Alınan 27/01/2016 tarihli SMMM bilirkişisi tarafından ticari defter ve bağlı kayıtları üzerinde yapılan inceleme sonucunda alınan bilirkişi raporunda; taraflar arasındaki cari hesap sözleşmesi bulunduğu davacı vekili tarafından dilekçesinde bu sözleşmenin 21/02/2010 tarihli olduğunun belirtildiği ancak sözleşme üzerinde herhangi bir tarihin görülmediği ve her sayfasının imzalı olmadığı ve sözleşme süresinin 20 yıl olduğu, tarafların ibraz ettiği 2012 yılına ait defterlerin açılış ve kapanış tasdiklerinni zamanında yapıldığı defterlerin sahipleri lehine delil niteliği taşıdığı, dava konusu faturanın 13/10/2012 tarih ve 796868 nolu 6.400,00 TL tutarlı bir fatura olduğu üstündeki irsaliye no ve tarih kısımlarının boş olduğu dosya içeriğinde ve ibraz edilen belgelerde irsaliye örneği olmadığı için malın teslim alınıp alınmadığı alındıysa kim tarafından alındığının belli olmadığı, faturadaki imzanın alta atıldığı ve kapalı olarak kesildiği yan tarafındaki ödeme planı kısmının boş olduğu, davacı defterlerinde dava konusu faturanın 20/12/2012 tarihli 3012 nolu maddede işlendiği ancak davalı adına bir alt hesap açılmayış 796856 nolu faturadan başlayıp 796932 nolu faturaya kadar olan faturaların 120 00 001 alt hesapta kredili alacaklar adı altında toplu olarak işlendiği bu nedenle kapanış kaydında davalı adına açılmış bir alt hesap bulunmadığından herhangi bir tespit yapılamadığı, davalı defterlerinde dava konusu faturanın bulunmadığı defterlerinde ve cari hesaplarında fatura ve davacı firma ile ilgili bir kayda rastlanmadığı, davacının kestiği faturayı BS formuyla maliyeye bildirdiği, davalının BA formlarında fatura ile ilgili olarak bir bildirimin görülmediği, bu durumda fatura konusu malı teslim ettiğini ispatlanması gerektiği hususlarındaki kanaatini bildirmiştir.
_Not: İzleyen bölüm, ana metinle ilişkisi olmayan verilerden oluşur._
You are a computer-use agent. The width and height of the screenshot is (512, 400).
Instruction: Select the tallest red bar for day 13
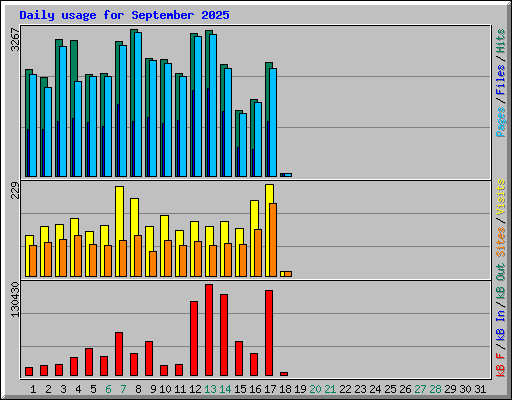(x=209, y=330)
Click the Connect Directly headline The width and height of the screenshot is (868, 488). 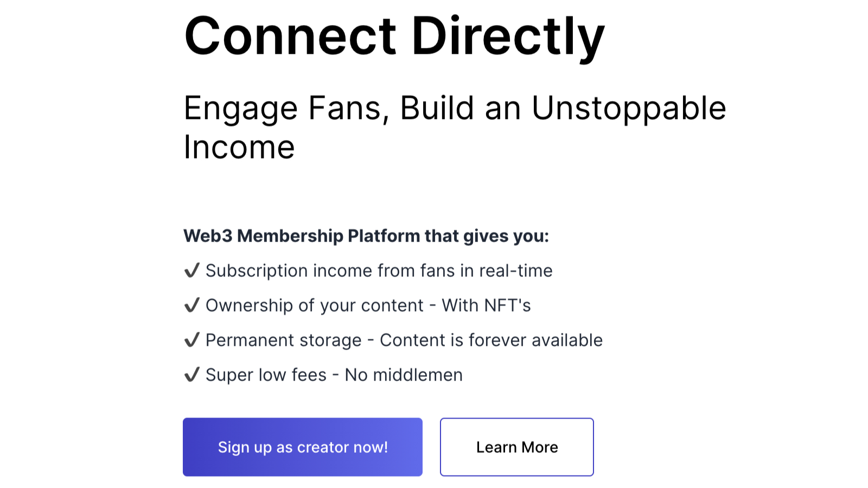point(394,37)
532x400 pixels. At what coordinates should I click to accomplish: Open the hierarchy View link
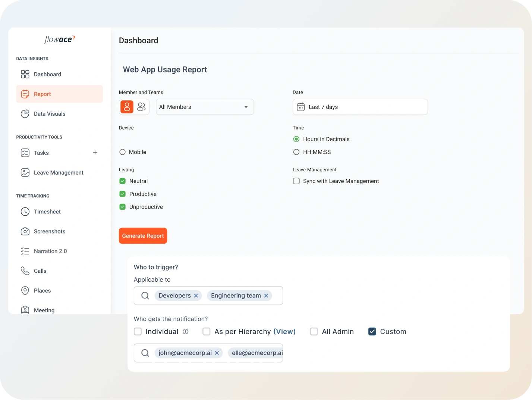(284, 332)
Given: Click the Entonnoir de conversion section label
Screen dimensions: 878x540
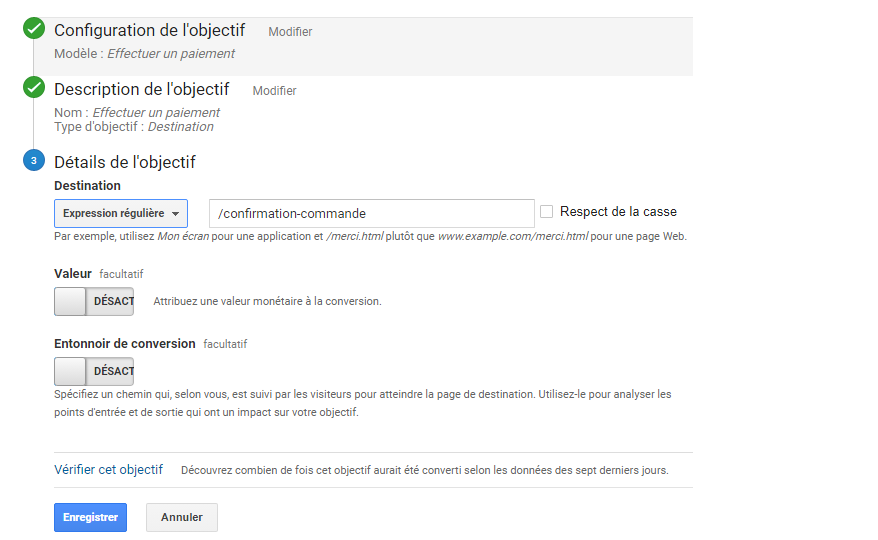Looking at the screenshot, I should [125, 343].

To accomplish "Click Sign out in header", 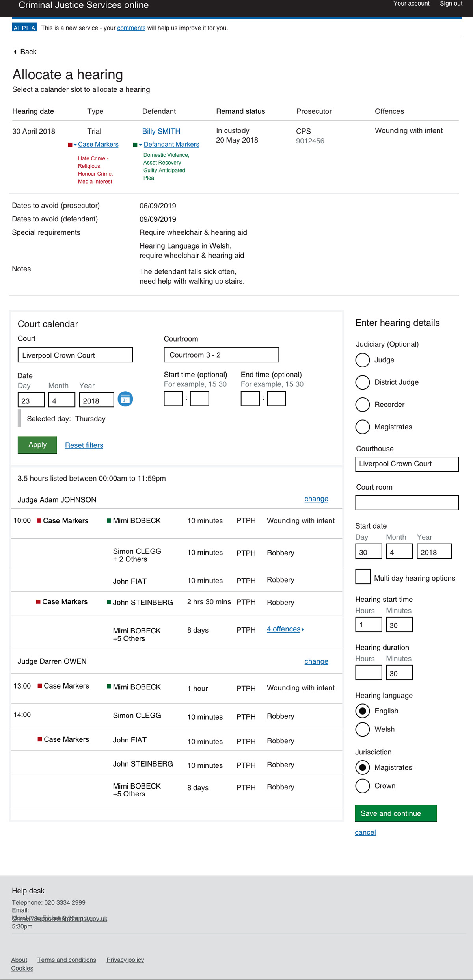I will click(x=451, y=4).
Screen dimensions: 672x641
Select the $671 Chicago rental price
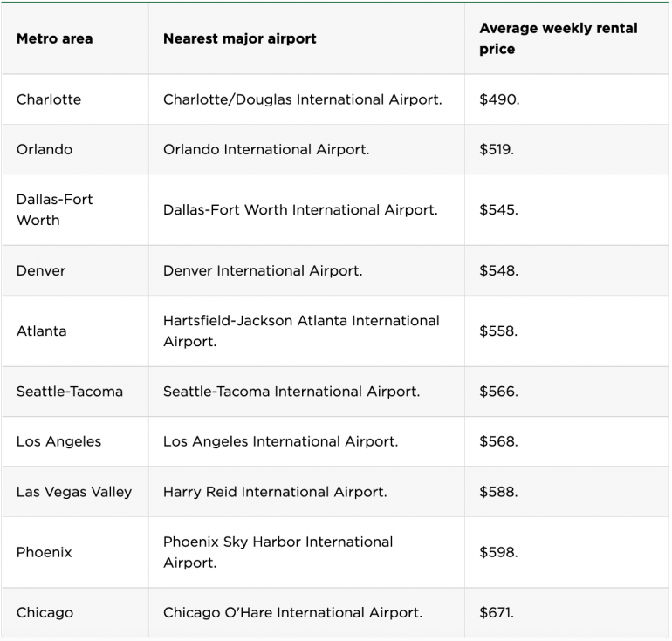pyautogui.click(x=497, y=612)
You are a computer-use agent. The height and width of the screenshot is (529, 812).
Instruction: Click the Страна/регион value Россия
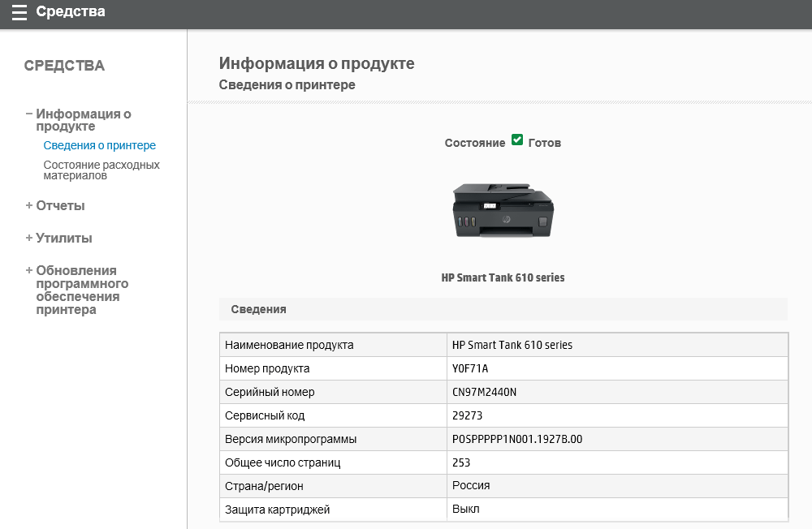(471, 486)
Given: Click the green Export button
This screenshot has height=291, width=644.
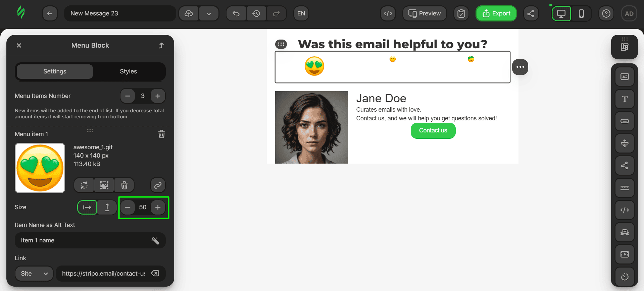Looking at the screenshot, I should tap(496, 14).
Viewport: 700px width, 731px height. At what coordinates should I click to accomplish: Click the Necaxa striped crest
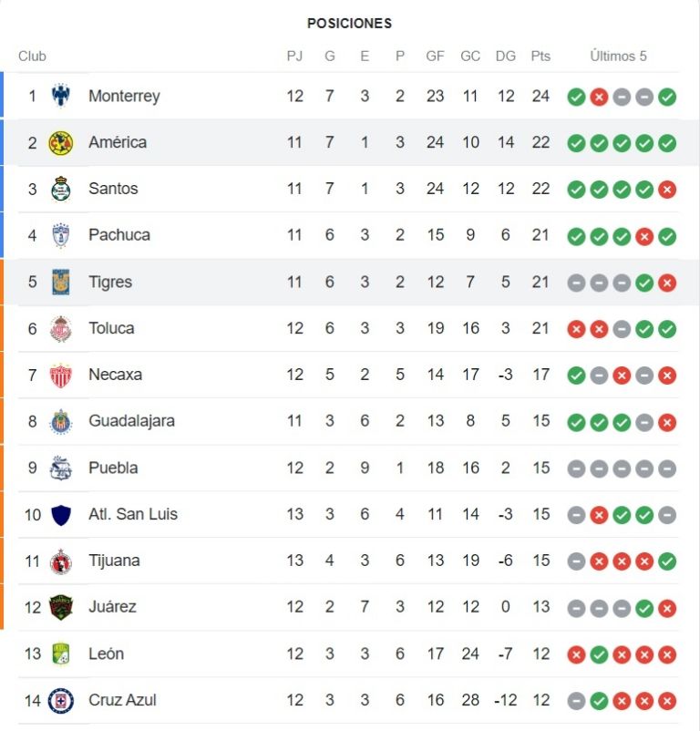[x=60, y=375]
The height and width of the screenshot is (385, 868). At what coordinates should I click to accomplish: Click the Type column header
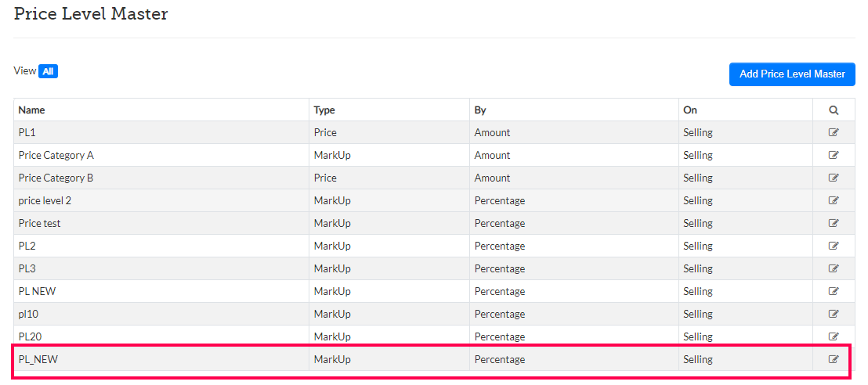pyautogui.click(x=324, y=110)
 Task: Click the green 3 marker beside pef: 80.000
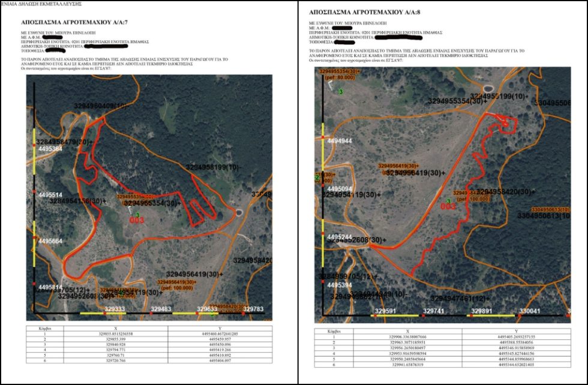click(x=341, y=92)
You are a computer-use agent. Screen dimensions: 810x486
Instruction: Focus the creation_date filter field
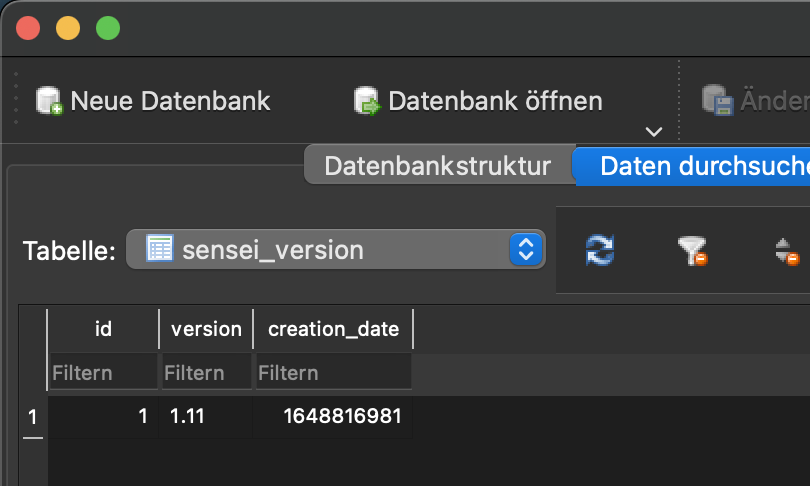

Davalı vekili 18/04/2016 tarihli dilekçesi ile takibe konu edilen 796868 no’lu fatura ile 46852 nolu cari hesap sözlemesinindeki imzanın müvekkiline ait olmadığını, imzayı açıkça inkar ettiklerini, faturadaki imzaların müvekkilinin el ürünü olup olmadığı konusunda imza incelemesi yapılmasını talep etmiştir.
İmza incelemesi yapılmak üzere Grafoloji Uzmanı bilirkişiden alınan 30/09/2016 tarihli bilirkişi raporunda; fatura suretinin arka yüzünde mavi müekkepli kalemle atılı bulunan ıslak imza ve cari hesap sözleşmesinin arka yüzünde bulunan imzaların davalı … eli ürünü olduğu kanaatine vardığını bildirmiştir.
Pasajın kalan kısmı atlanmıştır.